Prompt :: Locate each line in the rows below that contains the word "arrow" and reproduce every such line verbatim.

◇ ◇ ◇ ◇

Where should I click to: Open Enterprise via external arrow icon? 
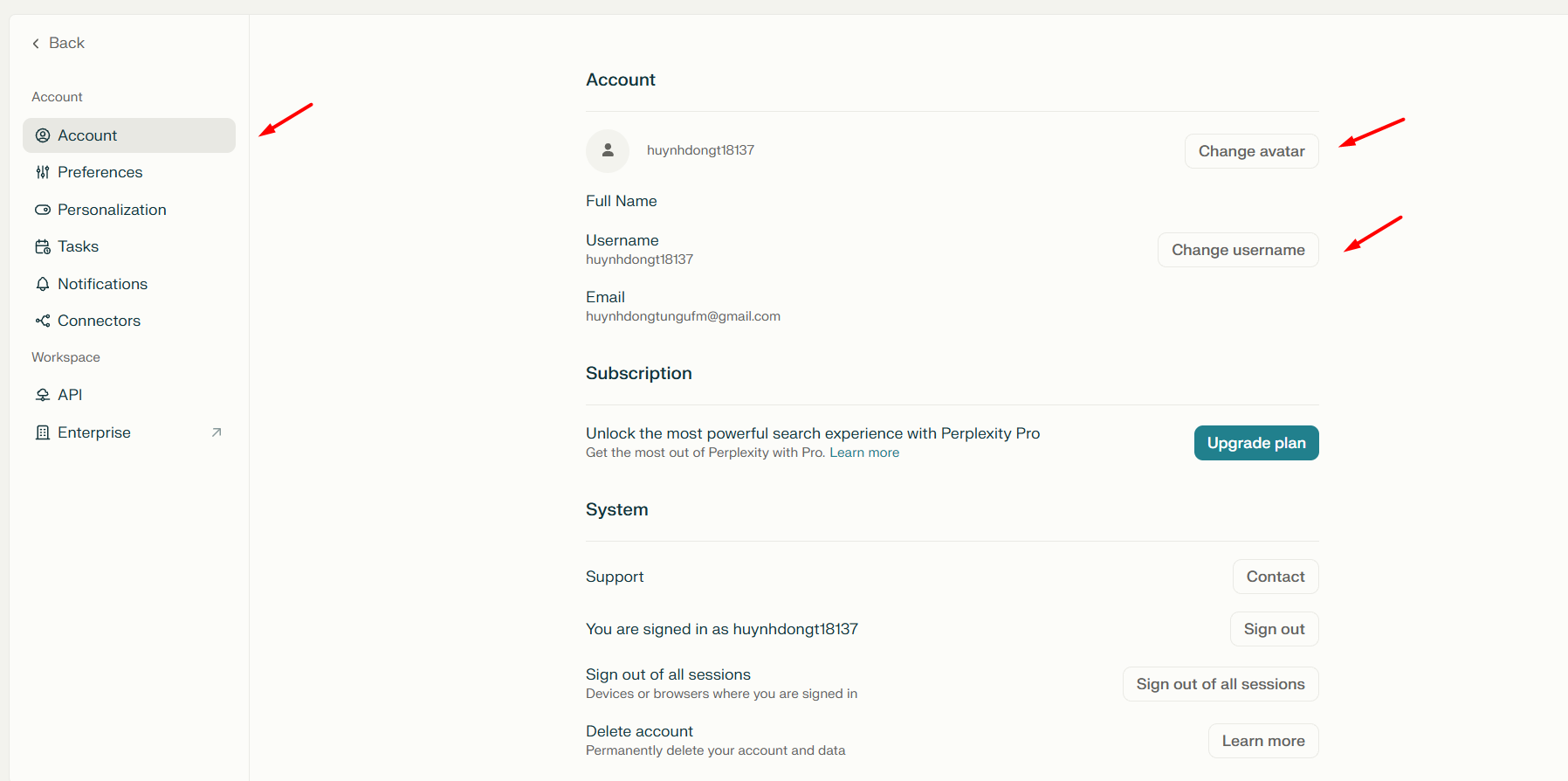tap(217, 432)
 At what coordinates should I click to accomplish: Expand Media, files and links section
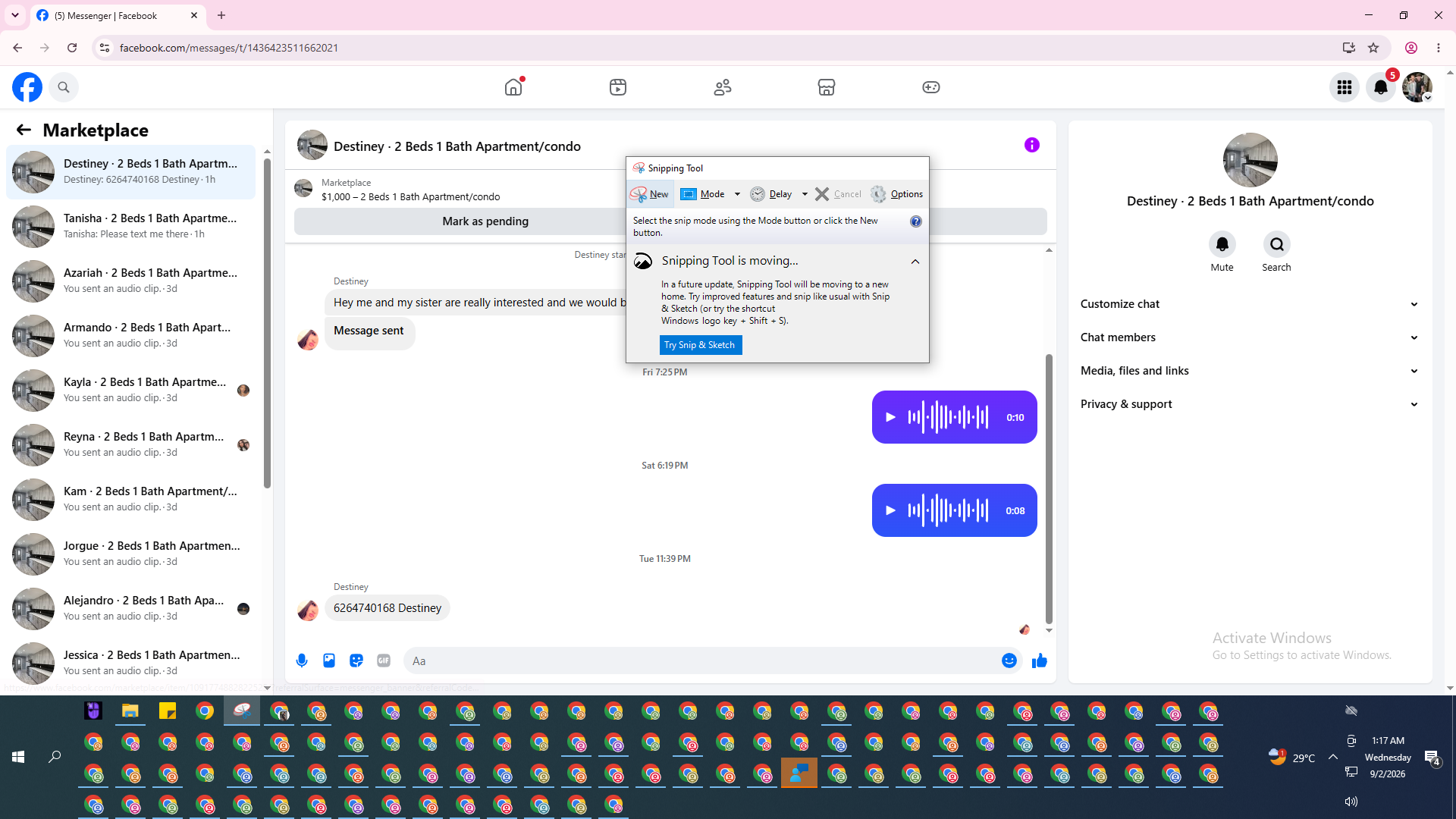pos(1250,371)
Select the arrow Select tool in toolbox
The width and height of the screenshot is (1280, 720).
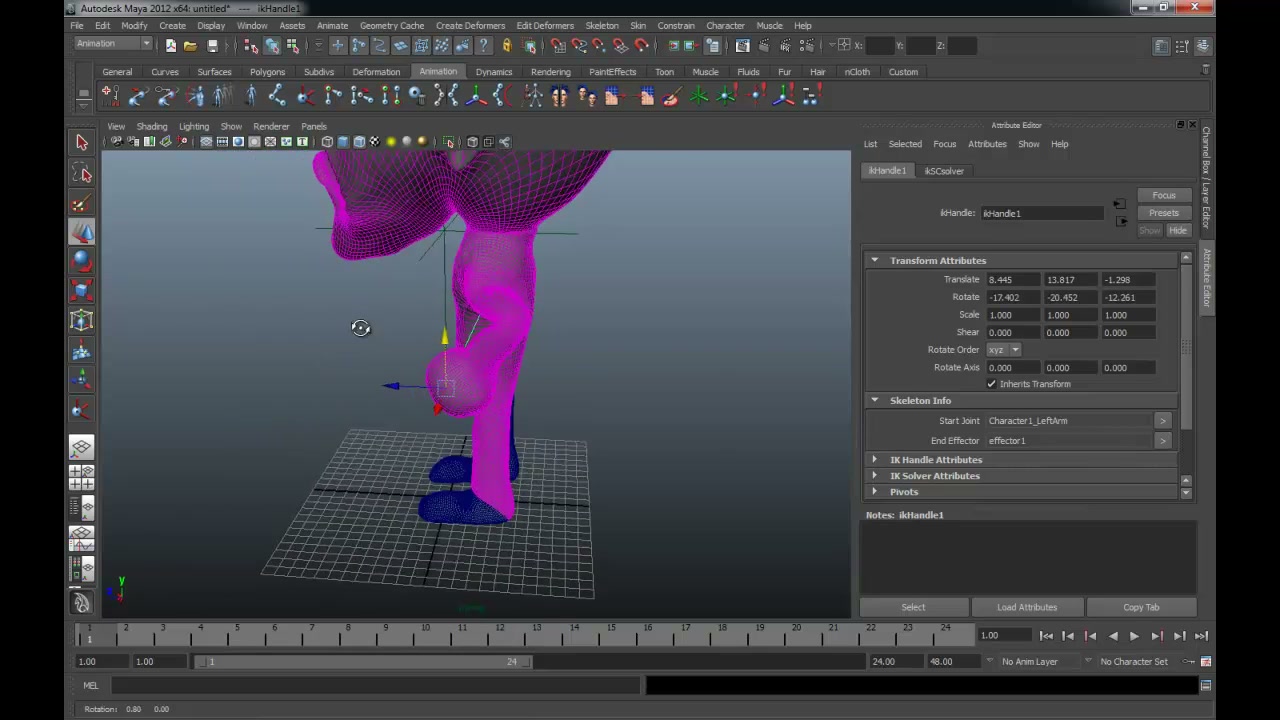coord(82,143)

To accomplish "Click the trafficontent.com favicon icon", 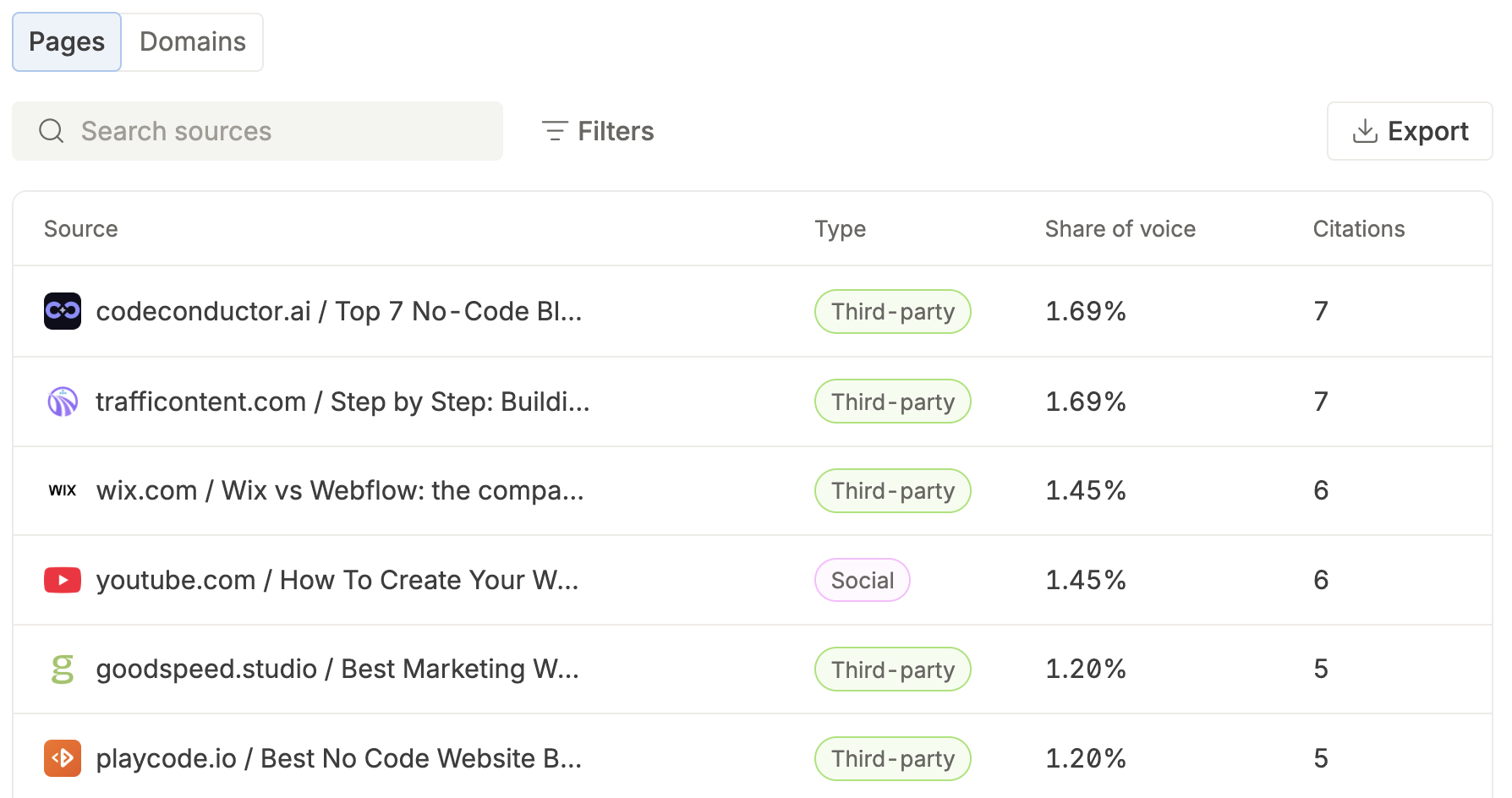I will [63, 402].
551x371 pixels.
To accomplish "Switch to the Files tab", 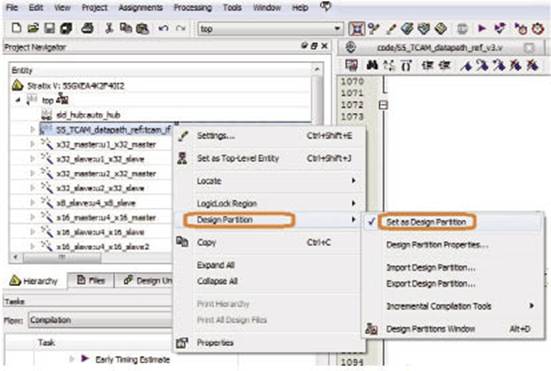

◇ ◇ ◇ ◇

Result of the exercise ::
Where should I click to: Open Enterprise via external arrow icon? 
Select the arrow Select tool in toolbox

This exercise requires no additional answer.